Produced by CJZ and distributed by Universal, Jimmy Barnes: Working Class Boy rang up $439,000 on 221 screens – the widest release ever for an Australian feature documentary – and $469,000 with previews. The film played five sessions at most locations as an alternate content release; exhibitors have the option of extending the run.
Director Susanna Fogel’s action comedy The Spy Who Dumped Me took $298,000 in its third weekend, generating a mediocre $3.3 million for Roadshow.
After a lousy opening weekend Fox’s thriller The Darkest Minds plunged by 54 per cent to $262,000, pocketing $1 million.
Loosely based on the life of writer, producer, and former footballer Jason Stevens and starring Dan Ewing, Rhys Muldoon, Stan Walker, John Batchelor, George Houvardas, Peter Phelps and Kat Hoyos, Chasing Comets grossed just $28,000 on 70 screens and $33,000 with previews for Resplendent Pictures.
Majestic Cinemas CEO Kieren Dell noted that football grand finals in regional areas impacted ticket sales for Chasing Comets, adding: “We have had successful Q&As but it is very hard to get good results for independent Australian movies but we will keep supporting them.”
The reviews have been positive for West of Sunshine, which stars Damon Hill as a working-class Melbourne man who is forced to care for his son (Tyler Perham, Hill’s real-life stepson) while he has less than a day to repay a $15,000 debt to a vicious loan shark, since its premieres at Venice and MIFF.

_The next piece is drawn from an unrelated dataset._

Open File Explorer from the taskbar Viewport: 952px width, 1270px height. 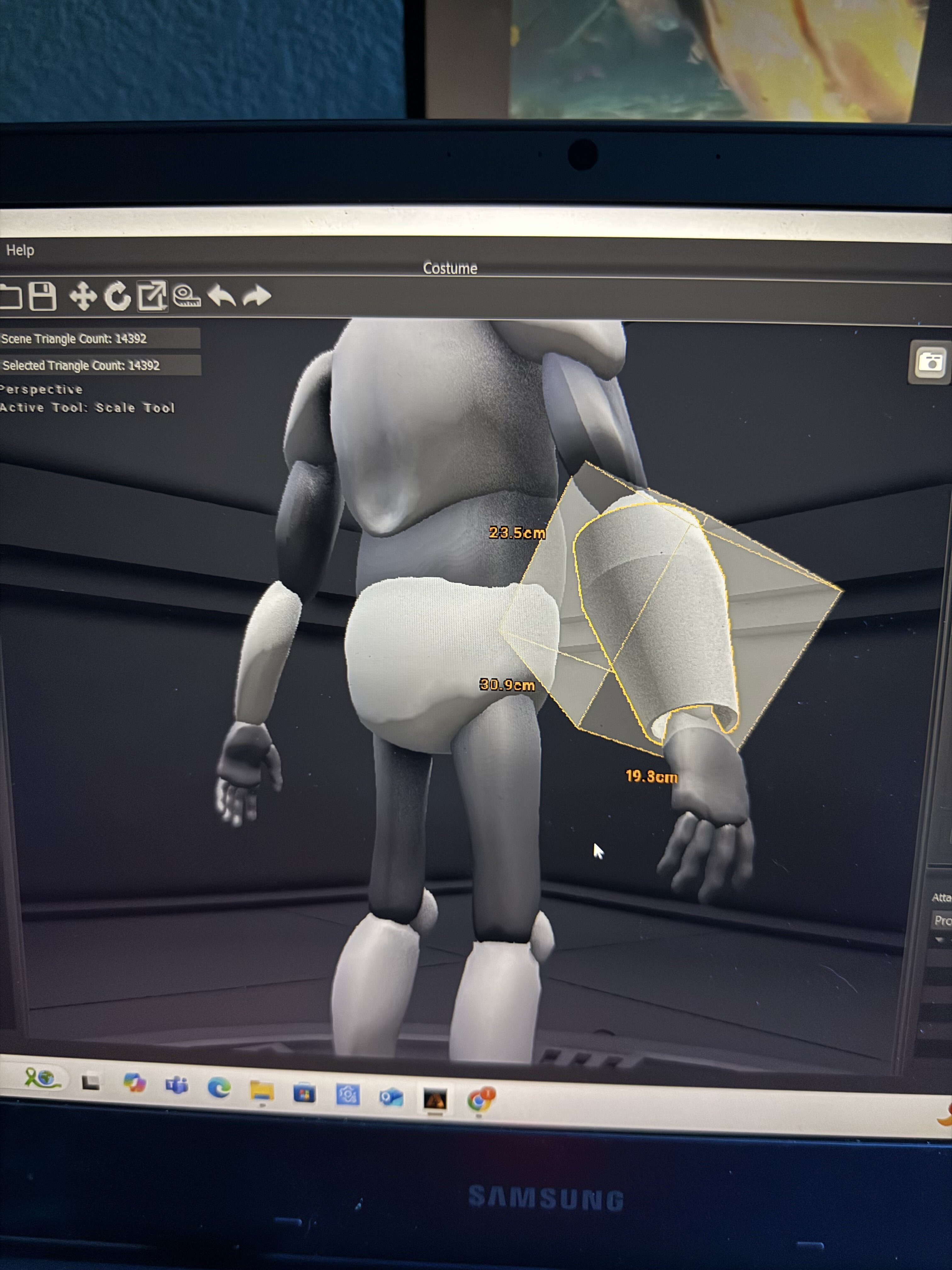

But that acclaim wasn’t reflected in the $15,000 opening weekend on 29 screens and $18,000 with previews (excluding MIFF) for the Exile Entertainment release.
West of Sunshine and Matthew Newton’s documentaries Lowest to Highest and Doing it Scared kicked off Wallis Cinemas’ Discover initiative to support Australian films.

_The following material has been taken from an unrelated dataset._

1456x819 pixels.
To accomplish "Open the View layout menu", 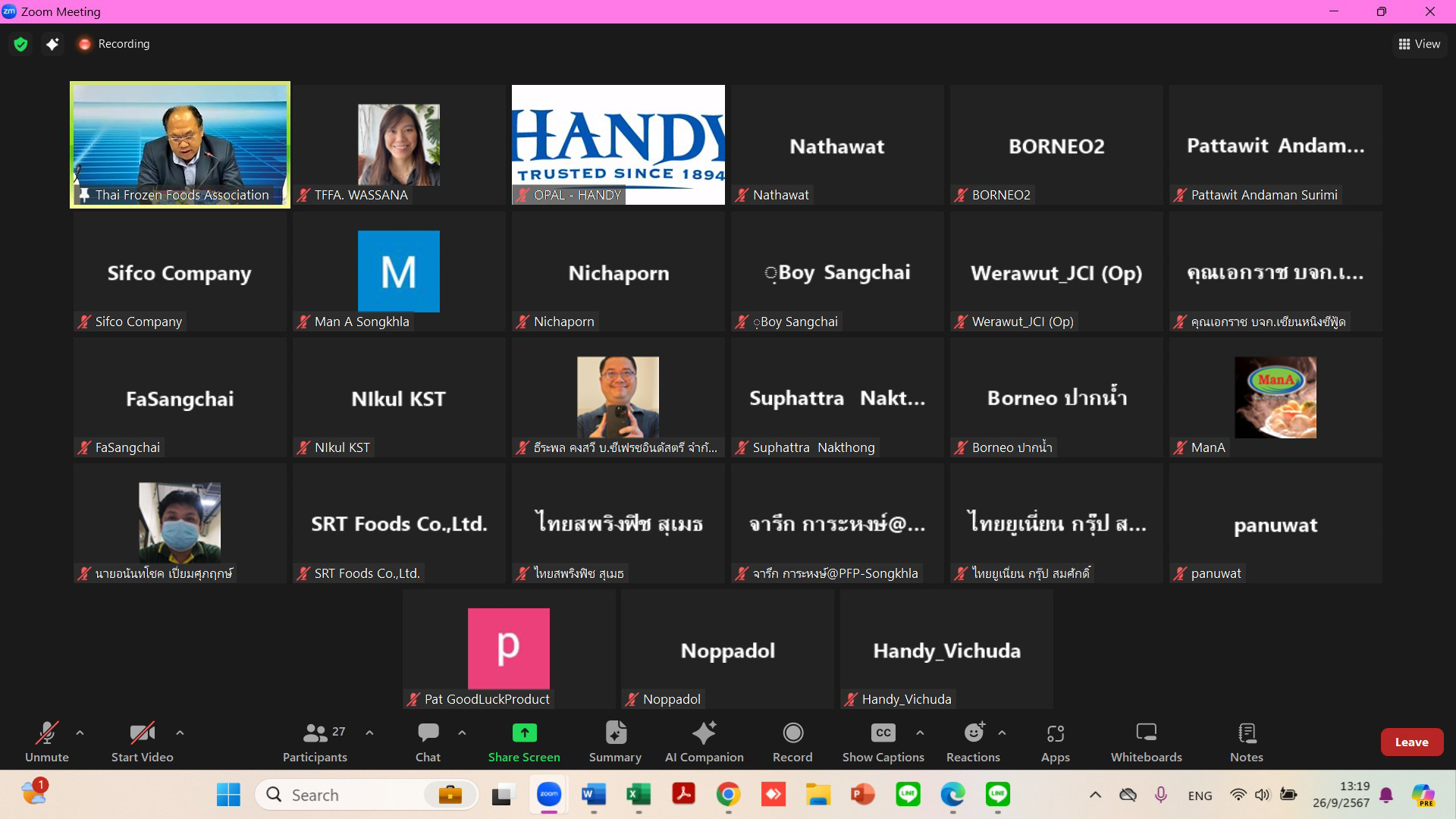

Wallis Cinemas programming manager Sasha Close said the results were soft but declared: “We are looking at this program from an audience development and industry support perspective and are definitely focused with building this program over time.”
Released by Madman Entertainment, Mamoru Hosoda’s animated adventure Mirai drew a modest $67,000 on 47 screens, restricted to weekend sessions at 10 locations, and $97,000 with festival screenings.
After premiering at MIFF Sony launched Debra Granik’s drama Leave No Trace, which stars Ben Foster and Kiwi Thomasin Mackenzie as a father and daughter who live deep in the forests of Oregon but are forced to return to society, on two screens, earning $11,000.